A § 922(g) violation generally carries a maximum sentence of ten years' imprisonment. 18 U.S.C. § 924(a)(2). The ACCA, however, requires a minimum sentence of fifteen years' imprisonment for a defendant who violates § 922(g) “and has three previous convictions ․ for a violent felony or a serious drug offense.” Id. § 924(e)(1). Mr. Robinson's three predicate convictions were (1) a 2005 conviction for assault and battery with a dangerous weapon in violation of Okla. Stat. tit. 21, § 645; (2) a 1989 conviction for second degree burglary in violation of Ark. Code Ann. § 5-39-201; and (3) a 1973 Oklahoma conviction for robbery with a firearm after former conviction of a felony.1 At his sentencing Mr. Robinson did not contend that any of these convictions failed to qualify as “violent felony” under the ACCA. Instead, he argued that the two older convictions were so stale that to count them violated substantive due process. The district court rejected his contentions and imposed the ACCA-enhanced 180-month sentence. This court affirmed. United States v. Robinson, 304 F. App'x 746, 754 (10th Cir. 2008) (unpublished). Mr. Robinson then filed an unsuccessful § 2255 motion, United States v. Robinson, 401 F. App'x 334, 336 (10th Cir. 2010) (unpublished), and later tried to file an unauthorized second or successive § 2255 motion, Robinson v. United States, 544 F. App'x 798, 801 (10th Cir. 2013) (unpublished).

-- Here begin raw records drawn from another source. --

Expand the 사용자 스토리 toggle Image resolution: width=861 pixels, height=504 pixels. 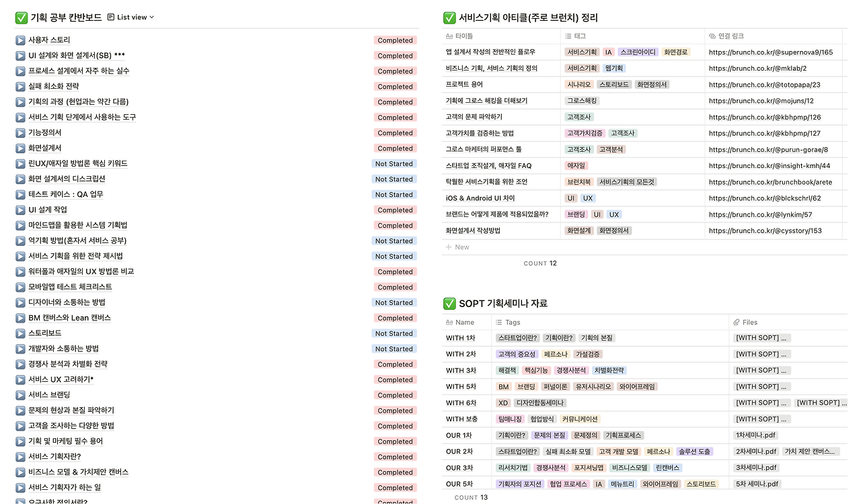pyautogui.click(x=20, y=40)
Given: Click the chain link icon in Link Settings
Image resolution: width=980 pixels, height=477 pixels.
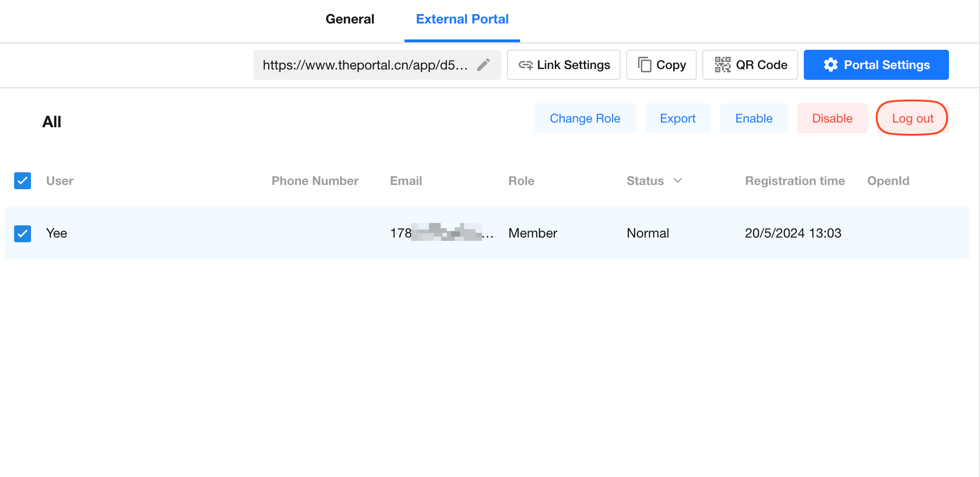Looking at the screenshot, I should pyautogui.click(x=525, y=65).
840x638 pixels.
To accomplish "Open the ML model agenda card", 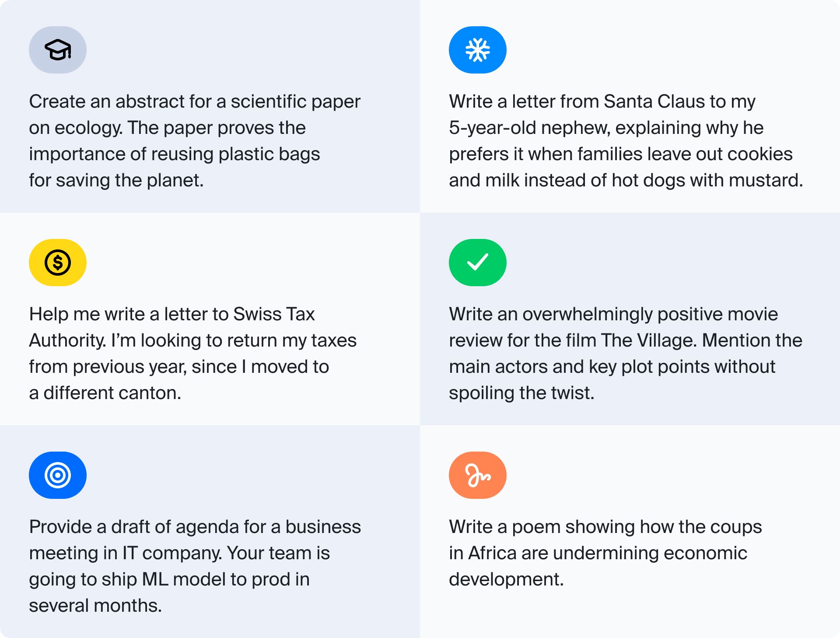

Then in 2015 Johnson struck down one of the ACCA's three definitions of “violent felony.” As enacted, the ACCA defined “violent felony” as (1) a felony that “has as an element the use, attempted use, or threated use of physical force against the person of another” (§ 924(e)(2)(B)(i), known as the “elements clause”); (2) a felony that is “burglary, arson, or extortion, or involves use of explosives” (the first part of § 924(e)(2)(B)(ii), known as the “enumerated-offenses clause”); and (3) a felony that “otherwise involves conduct that presents a serious potential risk of physical injury to another” (the latter part of § 924(e)(2)(B)(ii), known as the “residual clause”). Johnson invalidated the residual clause, concluding that it was unconstitutionally vague. 135 S. Ct. at 2557, 2563. The Supreme Court made Johnson retroactive to cases on collateral review in Welch v. United States, 136 S. Ct. 1257, 1265 (2016). Hence, this court authorized Mr. Robinson to bring a successive § 2255 motion relying on Johnson.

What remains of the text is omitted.